Dave Philp

Personal information
- Full name: David Philp
- Date of birth: 8 July 1960 (age 66)
- Place of birth: Newquay, Cornwall, England
- Position: Goalkeeper

Team information
- Current team: St Blazey (manager)

Senior career*
- Years: Team / Apps / (Gls)
- 1977–1984: Newquay
- 1984–1986: Plymouth Argyle / 7 / (0)
- 1986–1990: Saltash United
- 1990–1996: Falmouth Town
- 1996–1997: Wadebridge Town
- 1997–2001: St Blazey
- 2001–2003: Bodmin Town
- 2003: Falmouth Town / 8 / (0)
- 2003–2004: Liskeard Athletic
- 2004–2007: Newquay

Managerial career
- –2007: Newquay
- 2007–2008: St Blazey

= Dave Philp =

English footballer

David Philp (born 8 July 1960) is a former professional football goalkeeper.
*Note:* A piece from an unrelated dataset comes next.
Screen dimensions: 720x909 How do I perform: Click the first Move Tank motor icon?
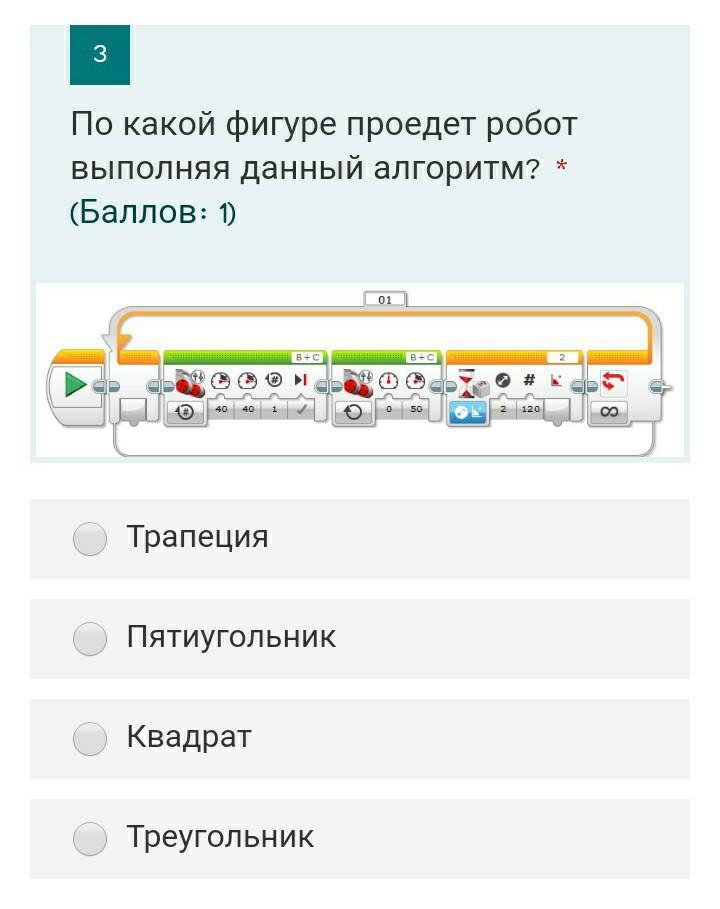click(189, 382)
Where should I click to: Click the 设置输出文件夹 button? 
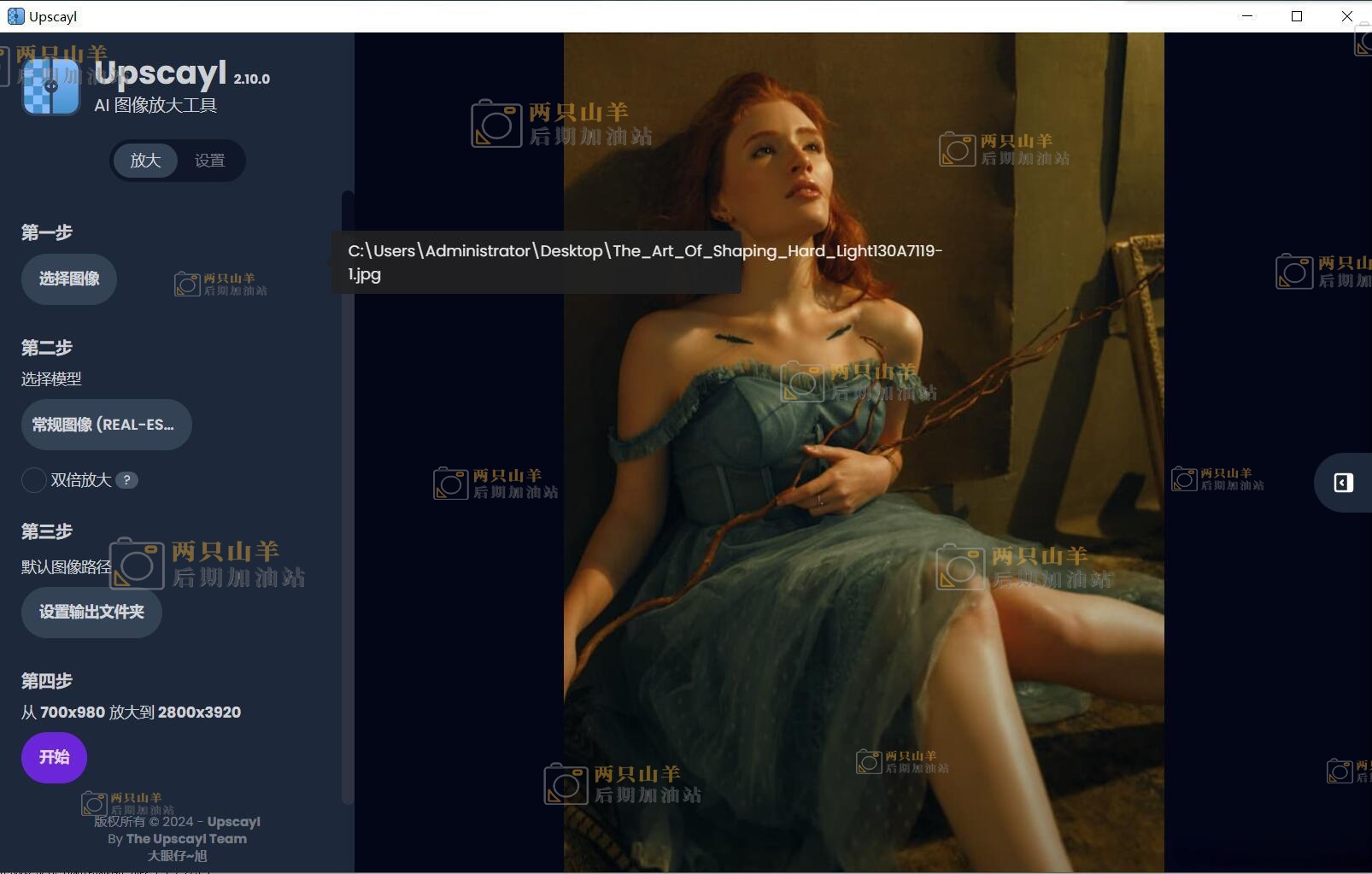(x=91, y=612)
He was manager of Cornish side St Blazey until 2008.

Philp was born in Newquay and played for the local side, Newquay, before joining Plymouth Argyle in July 1984. He played seven league games for Argyle before returning to non-league football in 1986.

In December 2002, he became Bodmin Town's third manager in the space of five weeks. He stayed until being sacked in May 2003.

In May 2004 he was playing for Liskeard Athletic.

With injury ruling out Newquay's regular keeper, Philp made a return to playing action in February 2007.

Philp left Newquay in May 2007 and took over as manager of St Blazey the following month.